Brienne Keller acaba de lançar o seu primeiro álbum de estúdio, intitulado bri. O nome, que nasce da metade do seu próprio nome, simboliza um percurso que está ainda a ser construído e que se recusa a ser definitivo. Este trabalho discográfico, composto por 12 canções, é um retrato emocional em movimento, captando as fases, os pensamentos e as dúvidas de quem tenta perceber o mundo e a si própria entre amor, caos e recomeços.
Ao longo do álbum, a narrativa percorre diferentes estados de espírito, começando com uma leveza quase cinematográfica de temas como “Expresso do Oriente” e “Amor Meu”, onde a descoberta e a idealização dominam. À medida que o disco avança, a sonoridade torna-se mais instropetiva em canções como “Memórias” ou “Indicador”, onde a atenção se vira para o impacto que as relações deixam e os pequenos gestos que carregam grandes significados. Há, ainda, espaço para a ironia e resiliência perante a frustração da vida artística em “Mais Um Não”, revelando uma abordagem honesta e por vezes irónica sobre as próprias emoções.

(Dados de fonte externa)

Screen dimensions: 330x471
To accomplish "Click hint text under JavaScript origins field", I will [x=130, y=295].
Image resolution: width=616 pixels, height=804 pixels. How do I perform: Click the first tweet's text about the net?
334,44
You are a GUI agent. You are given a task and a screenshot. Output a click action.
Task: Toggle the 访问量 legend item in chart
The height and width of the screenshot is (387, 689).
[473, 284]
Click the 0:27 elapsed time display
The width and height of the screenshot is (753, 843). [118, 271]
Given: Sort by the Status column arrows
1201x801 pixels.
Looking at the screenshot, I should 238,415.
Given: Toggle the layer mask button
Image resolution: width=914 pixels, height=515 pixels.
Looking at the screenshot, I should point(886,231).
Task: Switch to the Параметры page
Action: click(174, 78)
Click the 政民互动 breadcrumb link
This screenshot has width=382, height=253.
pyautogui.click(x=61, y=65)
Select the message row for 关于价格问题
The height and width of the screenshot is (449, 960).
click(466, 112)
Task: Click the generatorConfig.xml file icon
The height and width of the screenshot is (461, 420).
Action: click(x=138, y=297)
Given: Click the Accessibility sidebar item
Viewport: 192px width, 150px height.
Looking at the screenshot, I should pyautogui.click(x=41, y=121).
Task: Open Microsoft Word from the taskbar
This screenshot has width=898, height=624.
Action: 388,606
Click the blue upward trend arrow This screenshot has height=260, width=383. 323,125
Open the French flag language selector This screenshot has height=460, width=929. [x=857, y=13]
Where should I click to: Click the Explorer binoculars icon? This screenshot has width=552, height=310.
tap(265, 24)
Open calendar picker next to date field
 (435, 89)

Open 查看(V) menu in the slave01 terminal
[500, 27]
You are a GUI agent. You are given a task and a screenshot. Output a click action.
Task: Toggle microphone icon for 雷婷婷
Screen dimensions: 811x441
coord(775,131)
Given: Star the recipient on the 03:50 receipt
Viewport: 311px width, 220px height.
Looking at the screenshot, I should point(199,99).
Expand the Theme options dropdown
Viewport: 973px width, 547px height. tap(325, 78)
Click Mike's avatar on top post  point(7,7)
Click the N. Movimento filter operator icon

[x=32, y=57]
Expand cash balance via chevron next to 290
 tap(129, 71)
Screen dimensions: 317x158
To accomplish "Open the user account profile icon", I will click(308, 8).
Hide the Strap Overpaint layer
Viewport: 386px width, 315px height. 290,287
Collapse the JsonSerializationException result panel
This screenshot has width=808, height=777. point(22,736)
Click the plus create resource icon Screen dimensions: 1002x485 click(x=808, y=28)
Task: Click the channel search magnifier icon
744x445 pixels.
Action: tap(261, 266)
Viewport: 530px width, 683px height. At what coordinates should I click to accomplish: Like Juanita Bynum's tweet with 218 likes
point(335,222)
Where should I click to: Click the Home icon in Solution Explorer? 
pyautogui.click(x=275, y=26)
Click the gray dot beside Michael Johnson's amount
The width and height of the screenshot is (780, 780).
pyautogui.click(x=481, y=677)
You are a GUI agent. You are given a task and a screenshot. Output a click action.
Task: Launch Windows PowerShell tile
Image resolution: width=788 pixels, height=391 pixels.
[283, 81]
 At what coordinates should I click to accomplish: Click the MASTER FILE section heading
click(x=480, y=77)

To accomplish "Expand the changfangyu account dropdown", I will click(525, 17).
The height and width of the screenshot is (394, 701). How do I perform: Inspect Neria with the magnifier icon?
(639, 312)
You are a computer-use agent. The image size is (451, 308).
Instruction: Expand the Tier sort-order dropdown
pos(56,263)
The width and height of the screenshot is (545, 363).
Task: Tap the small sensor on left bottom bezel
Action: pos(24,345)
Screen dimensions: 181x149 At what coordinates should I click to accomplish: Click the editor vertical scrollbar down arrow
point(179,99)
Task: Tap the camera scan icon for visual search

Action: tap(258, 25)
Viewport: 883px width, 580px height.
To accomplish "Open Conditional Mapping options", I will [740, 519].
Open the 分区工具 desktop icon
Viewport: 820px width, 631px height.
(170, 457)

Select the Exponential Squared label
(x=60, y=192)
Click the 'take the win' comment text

Um dos temas mais marcantes e pessoais deste trabalho é “noa”, lançado na semana passada, canção que assinala um momento de viragem fundamental na vida da artista: a maternidade. A partir daqui, o álbum caminha para a aceitação e nostalgia profunda do tema “Estrela Dalva”, culminando num fim propositadamente aberto. Com a canção final “Quem Sabe”, o disco não procura uma conclusão fechada ou uma resposta definitiva, mas sim a liberdade de deixar as possibilidades em aberto.